§ **GOAL**
Copy out word for word the part of the material that opens with the line containing "will [52, 41]." and closes with the line containing "Click the Groupees", including both of those lines.

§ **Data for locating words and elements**
....................
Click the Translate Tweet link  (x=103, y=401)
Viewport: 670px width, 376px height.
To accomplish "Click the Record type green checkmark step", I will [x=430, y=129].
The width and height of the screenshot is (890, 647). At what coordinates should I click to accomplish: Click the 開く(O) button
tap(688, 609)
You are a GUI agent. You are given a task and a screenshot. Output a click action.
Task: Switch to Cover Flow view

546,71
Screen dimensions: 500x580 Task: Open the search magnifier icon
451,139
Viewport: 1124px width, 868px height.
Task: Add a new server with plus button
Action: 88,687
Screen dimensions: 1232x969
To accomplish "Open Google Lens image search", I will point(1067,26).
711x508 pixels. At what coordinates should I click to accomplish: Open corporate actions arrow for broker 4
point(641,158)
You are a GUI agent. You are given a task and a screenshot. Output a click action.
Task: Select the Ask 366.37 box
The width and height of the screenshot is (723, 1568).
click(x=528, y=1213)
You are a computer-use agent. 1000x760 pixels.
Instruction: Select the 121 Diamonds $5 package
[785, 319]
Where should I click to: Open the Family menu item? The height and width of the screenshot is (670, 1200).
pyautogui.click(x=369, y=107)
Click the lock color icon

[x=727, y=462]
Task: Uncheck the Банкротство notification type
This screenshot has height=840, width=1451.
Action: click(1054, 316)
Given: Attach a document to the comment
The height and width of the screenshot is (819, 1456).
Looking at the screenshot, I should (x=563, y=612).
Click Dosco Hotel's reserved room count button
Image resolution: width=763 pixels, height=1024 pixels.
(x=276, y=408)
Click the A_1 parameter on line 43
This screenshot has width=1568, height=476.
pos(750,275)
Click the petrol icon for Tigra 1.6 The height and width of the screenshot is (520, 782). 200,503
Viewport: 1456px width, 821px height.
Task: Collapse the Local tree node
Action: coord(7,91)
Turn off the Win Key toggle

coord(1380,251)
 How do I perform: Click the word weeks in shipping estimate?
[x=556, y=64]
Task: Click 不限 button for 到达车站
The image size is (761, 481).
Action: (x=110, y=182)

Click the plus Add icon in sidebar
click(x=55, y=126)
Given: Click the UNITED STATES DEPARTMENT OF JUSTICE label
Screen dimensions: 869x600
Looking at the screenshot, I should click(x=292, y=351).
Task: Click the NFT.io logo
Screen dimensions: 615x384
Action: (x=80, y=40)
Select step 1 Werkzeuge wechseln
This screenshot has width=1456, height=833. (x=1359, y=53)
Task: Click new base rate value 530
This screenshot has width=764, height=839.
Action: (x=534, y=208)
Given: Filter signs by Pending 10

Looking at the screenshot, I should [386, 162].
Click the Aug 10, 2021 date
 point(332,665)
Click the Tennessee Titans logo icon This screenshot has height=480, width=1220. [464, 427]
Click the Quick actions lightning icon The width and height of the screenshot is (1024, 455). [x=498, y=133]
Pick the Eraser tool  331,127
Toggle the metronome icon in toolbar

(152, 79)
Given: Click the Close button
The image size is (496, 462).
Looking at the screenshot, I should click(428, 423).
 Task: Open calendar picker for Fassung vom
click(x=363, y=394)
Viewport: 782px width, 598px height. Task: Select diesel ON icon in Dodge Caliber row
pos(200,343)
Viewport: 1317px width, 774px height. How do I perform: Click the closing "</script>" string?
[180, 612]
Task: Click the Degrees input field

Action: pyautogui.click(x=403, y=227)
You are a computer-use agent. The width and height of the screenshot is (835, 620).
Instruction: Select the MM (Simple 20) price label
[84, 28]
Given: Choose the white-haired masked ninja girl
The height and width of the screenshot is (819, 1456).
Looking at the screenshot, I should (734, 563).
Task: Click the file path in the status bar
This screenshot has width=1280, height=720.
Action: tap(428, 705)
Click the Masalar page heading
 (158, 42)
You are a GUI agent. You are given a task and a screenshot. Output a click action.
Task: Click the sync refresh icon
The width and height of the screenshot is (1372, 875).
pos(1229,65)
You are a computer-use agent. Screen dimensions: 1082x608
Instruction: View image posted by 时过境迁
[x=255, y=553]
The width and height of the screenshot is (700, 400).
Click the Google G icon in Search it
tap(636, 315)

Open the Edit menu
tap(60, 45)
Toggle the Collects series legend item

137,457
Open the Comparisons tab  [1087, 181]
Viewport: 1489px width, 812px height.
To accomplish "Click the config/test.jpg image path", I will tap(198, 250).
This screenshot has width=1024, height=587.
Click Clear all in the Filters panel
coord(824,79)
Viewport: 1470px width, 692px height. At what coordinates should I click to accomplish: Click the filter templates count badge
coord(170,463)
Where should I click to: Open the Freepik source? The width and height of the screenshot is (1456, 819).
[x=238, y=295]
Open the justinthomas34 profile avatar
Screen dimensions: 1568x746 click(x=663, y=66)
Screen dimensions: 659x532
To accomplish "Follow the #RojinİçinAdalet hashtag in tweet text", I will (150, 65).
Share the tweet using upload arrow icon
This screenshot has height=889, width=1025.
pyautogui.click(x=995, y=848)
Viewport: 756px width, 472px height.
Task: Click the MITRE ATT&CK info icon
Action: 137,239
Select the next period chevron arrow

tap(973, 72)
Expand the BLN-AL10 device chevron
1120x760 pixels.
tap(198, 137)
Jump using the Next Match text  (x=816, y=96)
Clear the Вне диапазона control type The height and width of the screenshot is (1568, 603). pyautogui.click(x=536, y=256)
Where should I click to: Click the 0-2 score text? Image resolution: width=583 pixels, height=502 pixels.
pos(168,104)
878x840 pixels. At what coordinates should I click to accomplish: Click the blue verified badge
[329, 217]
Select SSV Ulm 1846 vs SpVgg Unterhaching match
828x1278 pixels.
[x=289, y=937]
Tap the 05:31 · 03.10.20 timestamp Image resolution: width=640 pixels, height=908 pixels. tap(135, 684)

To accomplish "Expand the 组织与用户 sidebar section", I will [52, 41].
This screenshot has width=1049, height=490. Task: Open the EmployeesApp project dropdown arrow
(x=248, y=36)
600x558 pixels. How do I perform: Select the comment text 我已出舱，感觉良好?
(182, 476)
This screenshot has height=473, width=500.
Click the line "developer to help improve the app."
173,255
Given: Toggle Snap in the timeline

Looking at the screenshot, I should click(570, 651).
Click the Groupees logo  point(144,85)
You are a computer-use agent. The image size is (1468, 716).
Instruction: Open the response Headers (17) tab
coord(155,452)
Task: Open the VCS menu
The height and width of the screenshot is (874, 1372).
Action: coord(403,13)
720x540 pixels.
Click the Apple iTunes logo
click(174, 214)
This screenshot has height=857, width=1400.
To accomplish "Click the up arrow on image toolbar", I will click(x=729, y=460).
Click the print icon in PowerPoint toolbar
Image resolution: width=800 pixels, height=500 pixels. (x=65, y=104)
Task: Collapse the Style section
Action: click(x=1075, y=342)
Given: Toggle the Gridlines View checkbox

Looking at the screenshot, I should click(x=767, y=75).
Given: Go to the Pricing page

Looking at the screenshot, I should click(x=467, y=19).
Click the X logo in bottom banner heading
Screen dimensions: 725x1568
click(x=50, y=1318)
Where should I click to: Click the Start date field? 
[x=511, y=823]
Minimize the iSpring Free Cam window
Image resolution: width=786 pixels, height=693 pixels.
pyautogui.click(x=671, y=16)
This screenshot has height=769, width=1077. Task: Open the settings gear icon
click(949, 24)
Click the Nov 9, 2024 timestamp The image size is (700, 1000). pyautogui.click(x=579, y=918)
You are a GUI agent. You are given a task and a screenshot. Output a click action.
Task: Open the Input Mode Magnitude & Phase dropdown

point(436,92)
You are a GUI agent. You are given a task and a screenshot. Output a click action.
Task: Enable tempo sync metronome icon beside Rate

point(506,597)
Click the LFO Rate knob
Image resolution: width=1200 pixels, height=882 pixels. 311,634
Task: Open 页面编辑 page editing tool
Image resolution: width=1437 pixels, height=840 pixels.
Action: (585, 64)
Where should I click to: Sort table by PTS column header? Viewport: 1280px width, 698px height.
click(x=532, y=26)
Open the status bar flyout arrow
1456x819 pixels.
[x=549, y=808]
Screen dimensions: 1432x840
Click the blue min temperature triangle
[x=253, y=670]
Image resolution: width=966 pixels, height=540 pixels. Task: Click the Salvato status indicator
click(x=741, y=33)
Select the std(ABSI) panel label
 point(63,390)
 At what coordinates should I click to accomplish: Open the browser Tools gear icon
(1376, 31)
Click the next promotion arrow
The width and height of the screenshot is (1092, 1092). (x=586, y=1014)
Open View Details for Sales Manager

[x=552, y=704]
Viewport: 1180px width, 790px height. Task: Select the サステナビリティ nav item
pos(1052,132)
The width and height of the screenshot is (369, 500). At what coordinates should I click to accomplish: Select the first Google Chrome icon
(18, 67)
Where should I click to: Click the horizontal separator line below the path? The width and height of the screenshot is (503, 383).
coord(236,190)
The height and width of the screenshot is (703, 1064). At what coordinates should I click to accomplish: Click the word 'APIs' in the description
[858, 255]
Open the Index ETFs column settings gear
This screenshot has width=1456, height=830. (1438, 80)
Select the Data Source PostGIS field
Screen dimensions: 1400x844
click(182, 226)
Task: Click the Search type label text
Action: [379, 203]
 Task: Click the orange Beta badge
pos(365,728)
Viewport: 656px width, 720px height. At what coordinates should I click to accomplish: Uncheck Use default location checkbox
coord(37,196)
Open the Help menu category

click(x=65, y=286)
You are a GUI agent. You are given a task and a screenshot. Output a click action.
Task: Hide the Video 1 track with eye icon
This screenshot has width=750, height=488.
....................
§ **ANSWER TO THIS TASK**
To accomplish "Expand the 组织与用户 sidebar section", I will [52, 41].
This screenshot has width=1049, height=490. Task: Open the EmployeesApp project dropdown arrow
(x=248, y=36)
600x558 pixels. How do I perform: Select the comment text 我已出舱，感觉良好?
(182, 476)
This screenshot has height=473, width=500.
Click the line "developer to help improve the app."
173,255
Given: Toggle Snap in the timeline

Looking at the screenshot, I should click(570, 651).
Click the Groupees logo  point(144,85)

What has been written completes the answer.